__What is expected__: Once you find the line with "701x453 pixels. How" in the listing below, please repeat it and every later line exactly, through the last one, without pictures.

__Entries supplied__:
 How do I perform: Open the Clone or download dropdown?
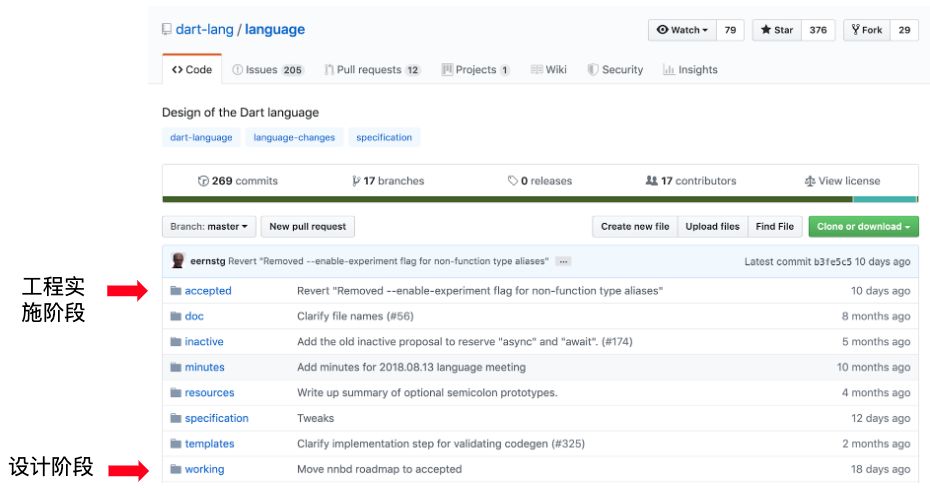point(863,227)

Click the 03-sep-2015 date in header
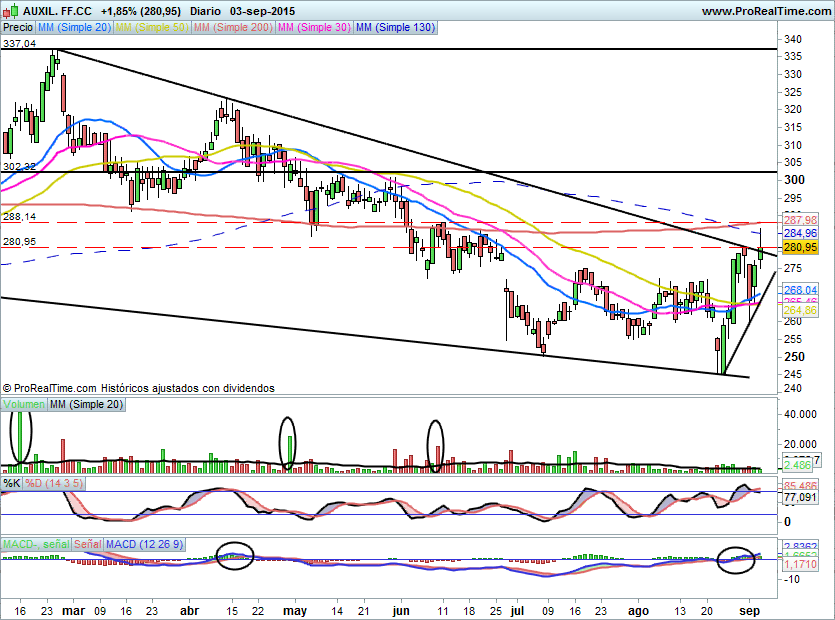click(x=263, y=11)
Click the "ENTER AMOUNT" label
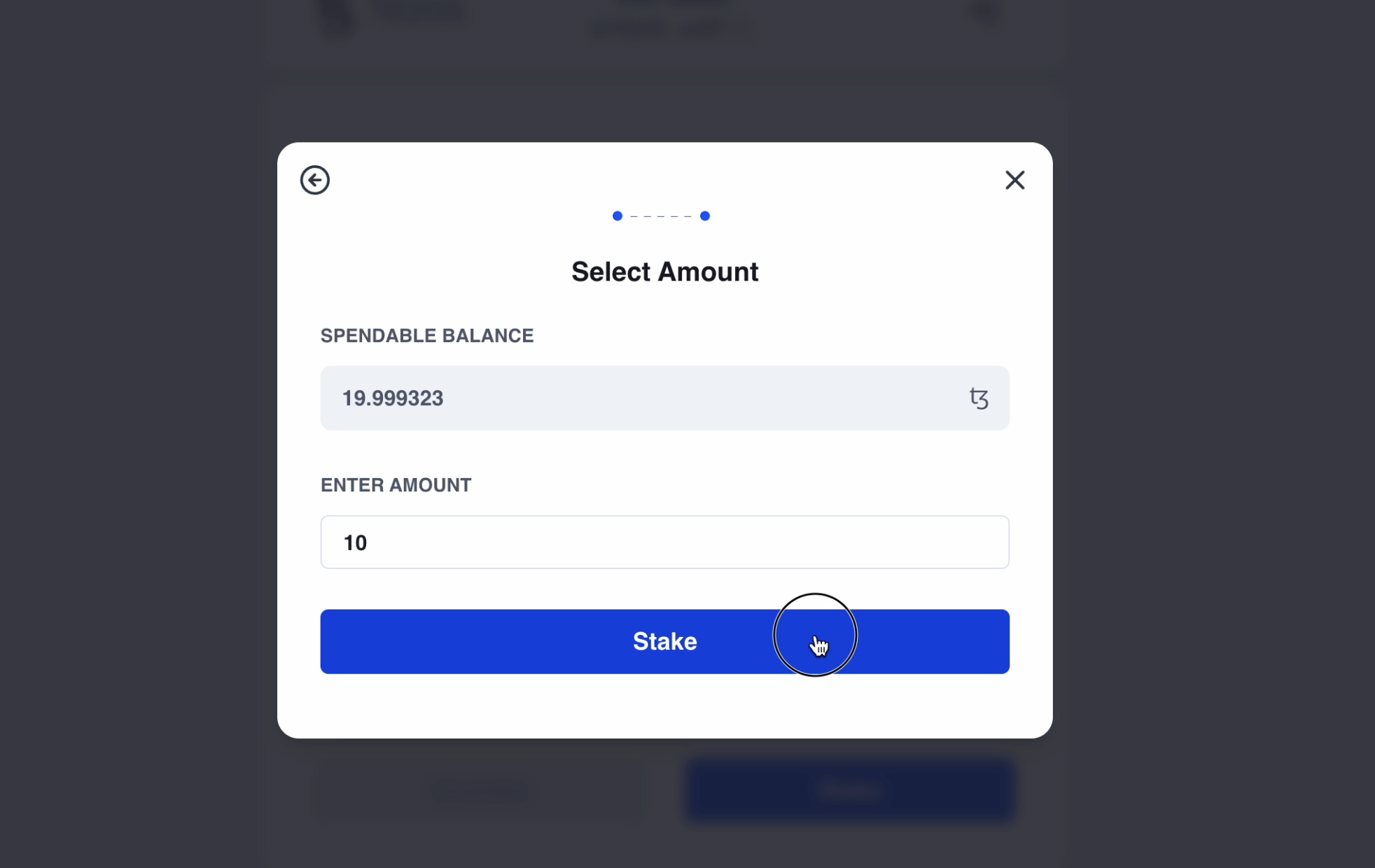This screenshot has width=1375, height=868. pos(396,485)
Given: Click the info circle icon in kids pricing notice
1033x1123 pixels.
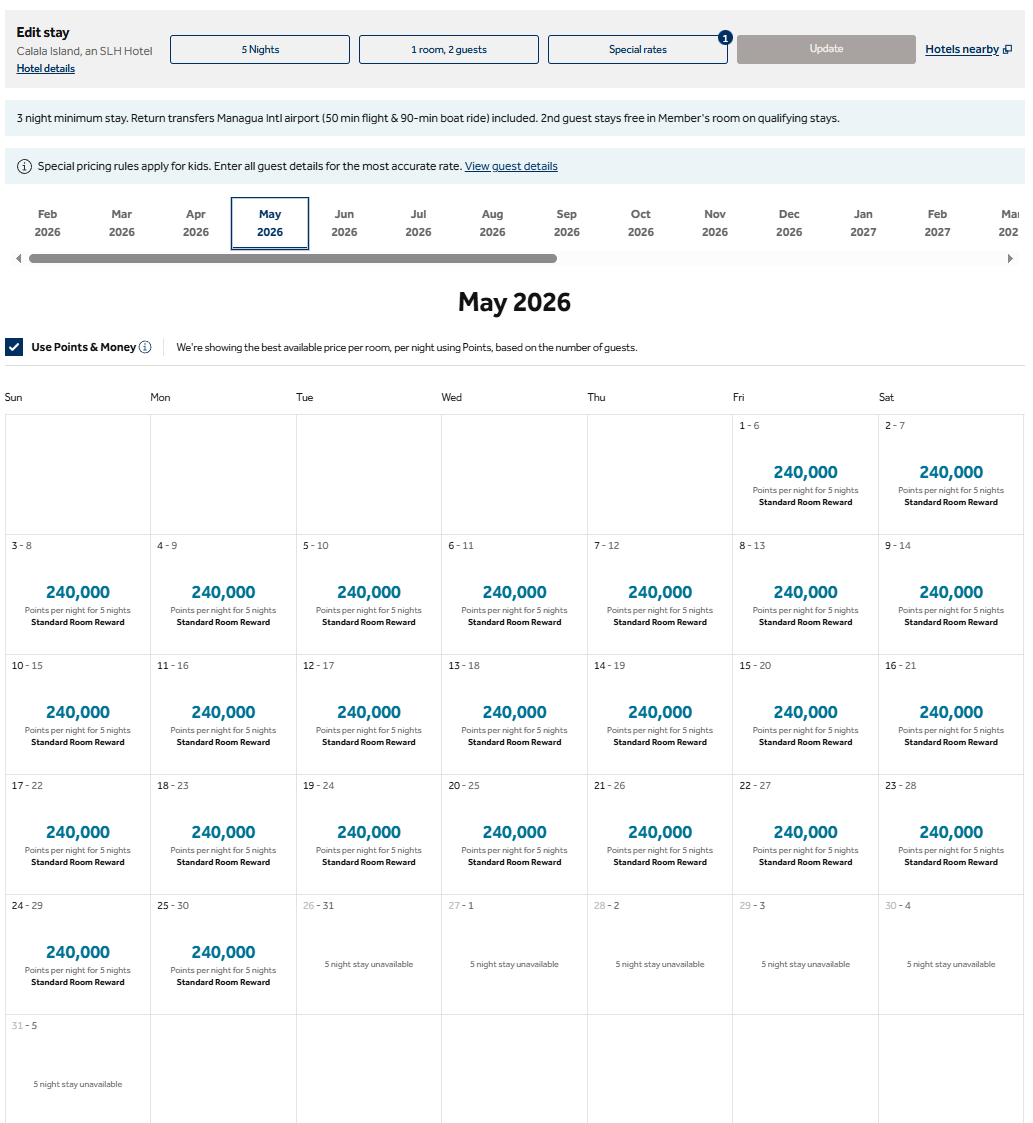Looking at the screenshot, I should 25,166.
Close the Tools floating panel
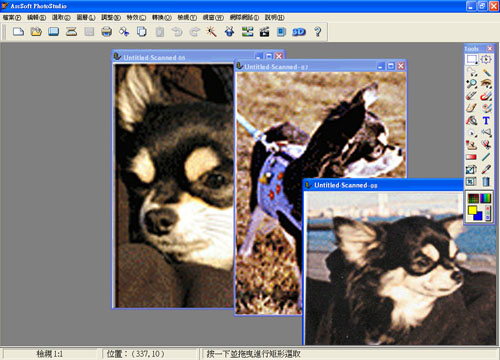 pyautogui.click(x=490, y=49)
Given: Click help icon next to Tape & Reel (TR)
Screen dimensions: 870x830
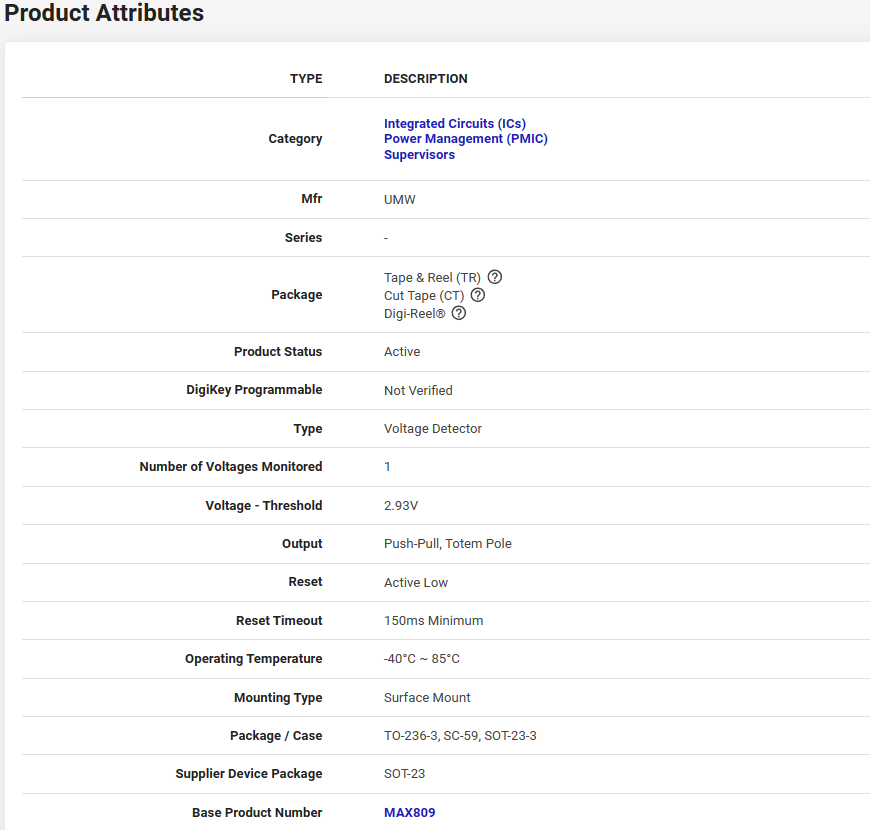Looking at the screenshot, I should pyautogui.click(x=494, y=277).
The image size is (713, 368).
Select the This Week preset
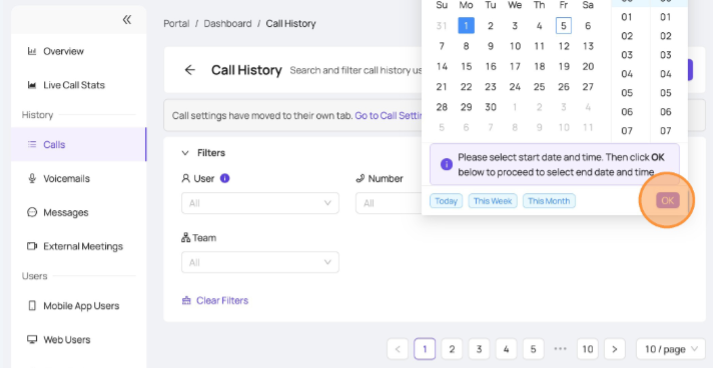coord(493,201)
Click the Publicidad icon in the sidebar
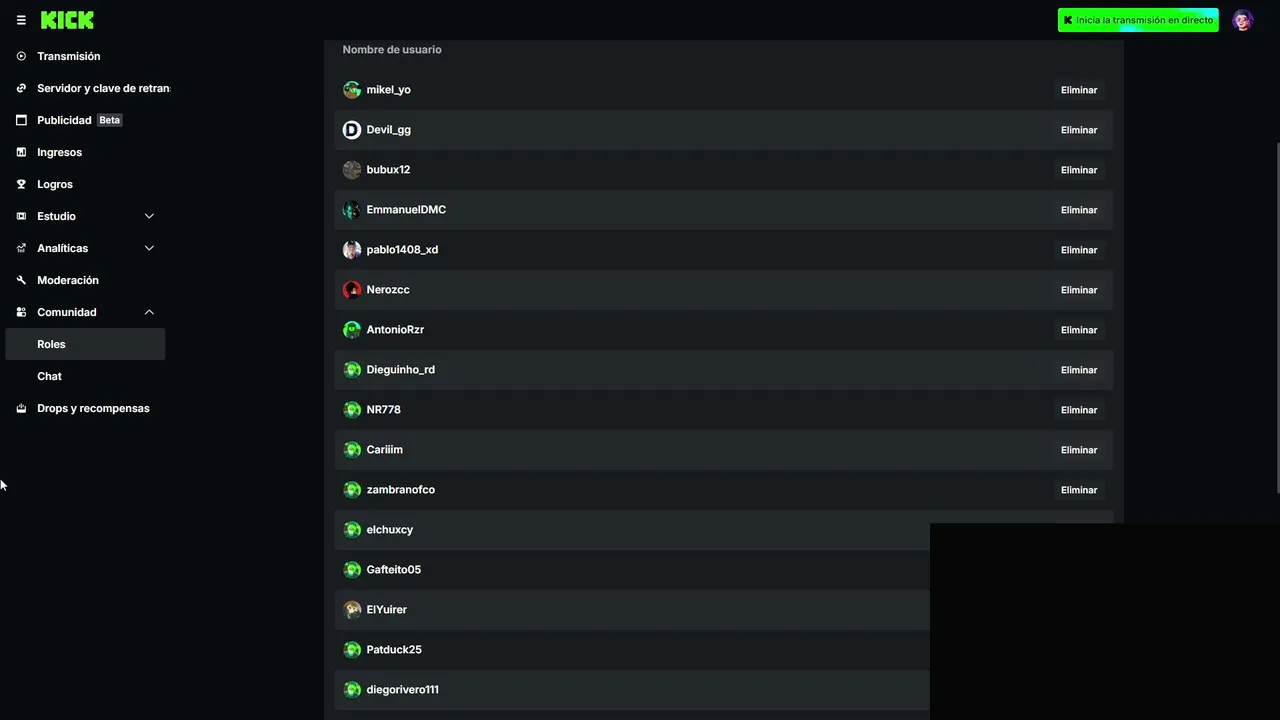 [x=21, y=120]
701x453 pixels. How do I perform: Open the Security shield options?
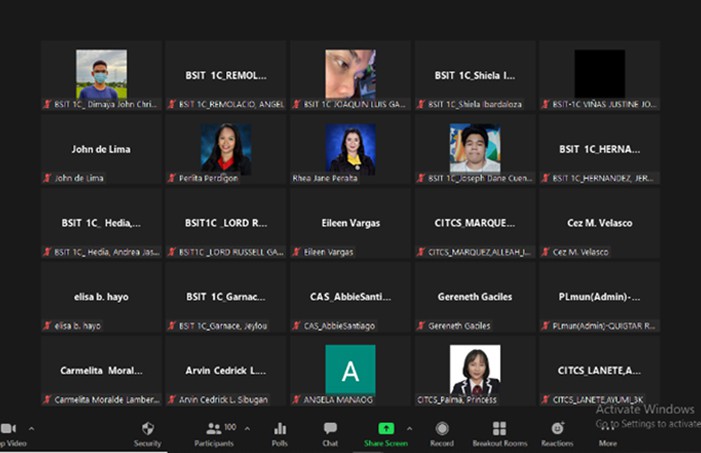point(147,432)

__Final answer__:
701x453 pixels. How do I perform: Open the Security shield options?
point(147,432)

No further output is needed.